それもあるかもしれませんけど、最近のボカロ曲は曲に個性があるんですよね。シンプルなロックを歌うときはボーカルに個性があったほうがいいけど、そもそも曲が個性の塊みたいな曲ばかりなので、僕の個性を入れる余地がないというか。年代別に振り返ることで、自分のボーカルだけじゃなくて、界隈の曲の変化も追うことができるので、“歌ってみた”の配信は面白い試みだったと思います。

今回は平仮名の“あらき”寄りの作品

──さらにあらきさんはコロナ禍の中で配信ライブを2回にわたって行っています。ネット出身のアーティストの中でもあらきさんは早い時期から配信ライブに挑戦していました。

あらき

ネット界隈のボーカリストたちの中には「ライブを配信でやるべきかどうか」みたいな迷いがあったみたいなんですよね。要は僕らはこれまでライブの現場という限られた空間でしか顔を出してこなかったから、配信を使って不特定多数に向けて顔を出すのはどうなのか、みたいな話なんですが、僕は正直どっちでもよくて。特に顔を出すことに抵抗はなかったんです。僕の場合はライブをやっている時点で自分の顔を隠しているわけではなかったので、みんなが迷ってるなら僕は率先してチャレンジしていこうと思って。

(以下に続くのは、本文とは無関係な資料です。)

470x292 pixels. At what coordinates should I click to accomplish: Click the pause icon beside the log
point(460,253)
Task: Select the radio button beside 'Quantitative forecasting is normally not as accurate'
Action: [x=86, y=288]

──あらきさんには「ネット出身のボーカリスト」だけではなく、バンドマンとしての側面もありますよね。バンドマンとしてのあらきさんは、ライブハウスで無観客ライブをすることに対してどう感じていたんでしょうか?

やる前はどんなライブになるかあまり想像できてなかったんですが、実際にステージに立ってみると、フロアにはカメラマンさんとかスタッフさんがいるんですよ。それこそ、手売りでチケットをさばいている時代の客数に見えるくらいには(笑)。そう考えると、無観客だから気持ちが切り替わらないとかそういうこともなくて、いつも通りにライブをやれたと思います。逆にライブハウスという空間に僕らとスタッフさんしかいないから、スタッフさんと一丸になって作っている感はあって。いつものライブとは違う、新鮮な経験ができました。

──それともう1つ、昨年4月にあらきさんが所属するバンド・AXIZが“解体”を発表したこともご自身にとって大きな出来事だったと思います(参照:AXIZについて - ARAKI official site)。

AXIZというバンドは解体になってしまいましたが、ソロプロジェクトとしてのAXIZは残っているので、独り身になったとはいえスタンスとしては変わっていないんです。別にケンカ別れでもないからすぐ連絡を取ろうと思えば取れるし、ライブをやるときは力を貸してくれるんで。

──あらきさんにとってAXIZは1つの居場所として機能していたと思うんです。それがなくなることで「あらき」としての活動にも少なからず影響はあるんじゃないですか?

あらき

実を言うと、僕自身もまだ自分の中でどう折り合いを付けていくのかわかってないんですよ(笑)。バンドを解体してソロに専念することになったものの、とりあえずはソロとして昔からやってみてかった全曲オリジナルのアルバムを作ってみたかったから「UNKNOWN PARADOX」をリリースすることにして。今回は平仮名の“あらき”寄りの作品が完成した、という認識なんです。

──ということはバンド寄りの作品も今後出てくるということですか?

そうですね。バンドでやってきたことの延長線にあるような作品も作ってみたいです。